自分は彼女に何をしてあげられるだろうか。
考え、悩み抜き、そしてロゼッタは決意する。
「んん……ふぁぁ……。あ、おはようロゼッタ!」
この笑顔だけは、絶対に守り抜くことを。
※※※
今日はオーバーワークを避けるために設けた休日。特にすることがなく、暇をしていたロゼッタはイリスに連れられて街中へと繰り出されていた。
「ロゼッタも女の子なんだからお洒落には気を遣った方がいいよ?」
「む……あたしは動きやすければそれでいいんだが……」
すっかり仲の良い友人のようになった二人は軽く会話をしながら店を回っていく。
「なんだろう、あれ。ちょっと行ってくるね」
道の途中には人だかりが出来ていた。イリスは好奇心をあらわにしてその中へと加わりに行き、しばらくすると何かを手に持って戻ってくる。
「号外みたい。えーと……『シルフィーナ皇女殿下、ついに近衛騎士を選出!!』だってさ。やっとって感じだね」
「何故選ばないのかと噂になっていたからな」
ヴェンダル帝国第一皇女のシルフィーナ=ヴェンダルは、今年成人を迎えた。いわゆる結婚が出来る年齢であり、その身分からして彼女の結婚は国へと大きな影響を与える。更に成人を機に皇女として一部外交なども任されるようになる。そんな彼女に護衛として近衛騎士を付けるのは当然の事だろう。

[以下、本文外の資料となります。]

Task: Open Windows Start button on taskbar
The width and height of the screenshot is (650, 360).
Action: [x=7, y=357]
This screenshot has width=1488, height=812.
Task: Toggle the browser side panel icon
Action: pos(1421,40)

これまではその時その時で付く騎士が変わっていたが、慣例として、成人すると帝国騎士団の中から信ある者が王族直々にその役職を任される。皇女を護る騎士という名誉ある地位を求めて多くの騎士達が奮起していた。
だがシルフィーナは近衛騎士を付けようとはしていなかった。そのため、民は『何故選ばないのか』と疑問に思っていたのだ。
「えーと、選ばれたのは六名。ミクルーア、セリア、アリシア、サクヤ、リオン――――」
ロゼッタは聞き覚えのある名が並んでいることに驚く。そしてこの五人がいて、あの男がいないわけがない。
「――レンヤ。全員平民みたい。何か姫様と繋がりでもあったのかな?」
「……そうなのかもしれないな」
「ロゼッタ? どうしたの?」
明らかに動揺している様子に、イリスは首を傾げる。問いに応えるべくロゼッタが口を開こうとした、その時――
「あら、見たことある顔ね」
男を惑わせるかのような甘い声。いつの間にかロゼッタとイリスの前にはフードで顔を隠しているローブ姿の人物が二人いた。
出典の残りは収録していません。